A bit of a ramble, but Good luck!
Jan. 13th, 2015 06:41 pm (UTC)
Reject your reality
What comes to mind for me is the quote popularised by Adam Savage on Mythbusters: I reject your reality and substitute my own.

As others have said already, clearly at the beginning you did try to fit yourself into the mould that society said was The Right Way To Live (thou shalt marry and be monogamous, and success is defined as the relationship killing one of you). Now you've written your own reality -- and described that "new reality" in detail both online and in a book.

Clearly this was not an overnight transformation brought upon by being struck by lightning/bitten by a spider/$OTHER_SUPERHERO_METAPHOR. Instead it clearly comes from a place of deconstructing your model of the world around you, and rebuilding that model anew in a different pattern.

I think there are many that wish they lived in a different reality. But do not always realise that to a lesser or greater extent that "different reality" is theirs to construct from the pieces they already have, the choices they make, and the model through which they perceive the world. Or maybe do realise that, but it looks like an "impossible" thing to do given the context of their lives, or perceived impact on others around them.

So I want to hear about that process of deconstruction of "reality" and rebuilding it in a form that was better suited. Of turning the "shell" that was your world from being constraining into a shell that protects the way you want to live. And about the context in which that deconstruction/reconstruction was happening.

Jan. 14th, 2015 04:18 am (UTC)
-I love reading detailed descriptions of people's most personal emotions, and how those emotions interact with the situations they are in. I'm nosy like that. And it helps me understand humans in general a bit better.

-In your writing, I always perk up a bit when you share an anecdote from your actual life. But I often wish the anecdotes continued on past where you stopped telling them.

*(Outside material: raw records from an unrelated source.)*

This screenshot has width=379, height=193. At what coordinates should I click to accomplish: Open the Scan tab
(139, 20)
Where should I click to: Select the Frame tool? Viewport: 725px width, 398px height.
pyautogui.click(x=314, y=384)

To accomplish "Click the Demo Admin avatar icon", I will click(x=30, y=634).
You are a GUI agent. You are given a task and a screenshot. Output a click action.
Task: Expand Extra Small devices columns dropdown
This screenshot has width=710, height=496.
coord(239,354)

-Details are key to understanding something novel. Sometimes such details aren't always included in polyamory writings. Things like who was holding hands with whom in front of which other people, and how this was perceived by all and how they felt about it.

-I feel that the core of my personality has been pretty stable since I was 13 or so. (I am in my 30s.) So I am very very interested to get a glimpse of what it feels like to have a majorly self-changing journey in one's adult life.

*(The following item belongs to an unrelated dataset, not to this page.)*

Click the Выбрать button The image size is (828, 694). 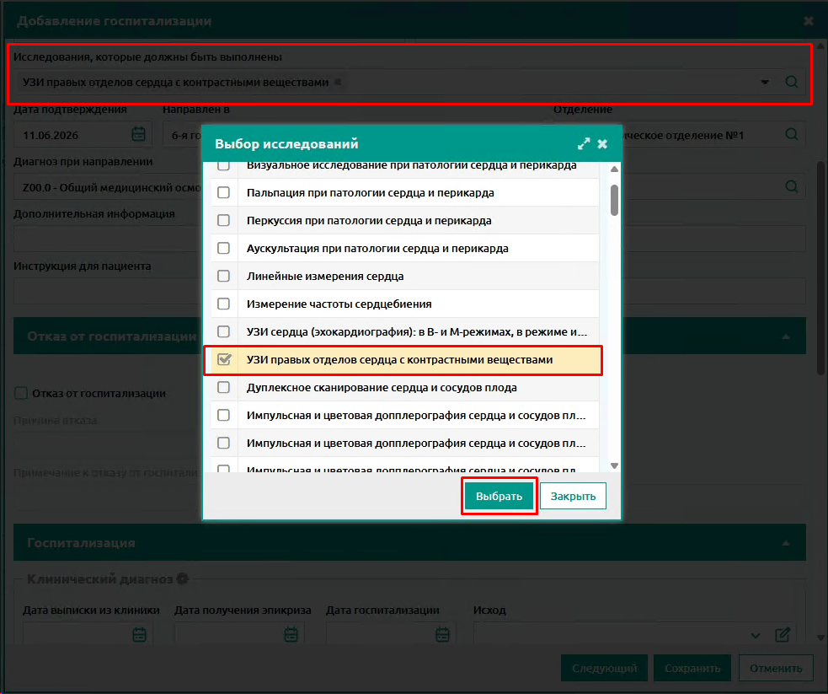tap(499, 496)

-Did I mention I'm nosy? I want to read your story because I want to know stuff about you in particular. Because I've been reading your writings for awhile and want to have a clearer picture of you in my head. Basically the same reason I read interviews where celebrities talk about their hobbies and their families.

-The concept of game-changers is fascinating to me and I'm looking forward to reading more about them. (Although I am probably much more in favor of taking deliberate steps to reduce their likelihood than you are. For instance, I actively avoid certain hobbies that I suspect would be so alluring and involving for me that I would eventually end many of my current commitments in order to pursue those hobbies.)
Jan. 14th, 2015 04:00 pm (UTC)
This isn't a nice thing to say, but it's rather relevant:

I want to read it because you deserve a chance to tell your side of the story. Game changers sound like an excuse to break promises, and tell others that they're unenlightened and lack emotional integrity for wanting you to keep your word. If they're not an excuse, if they're real, momentous things that deserve disruption, the book will prove so.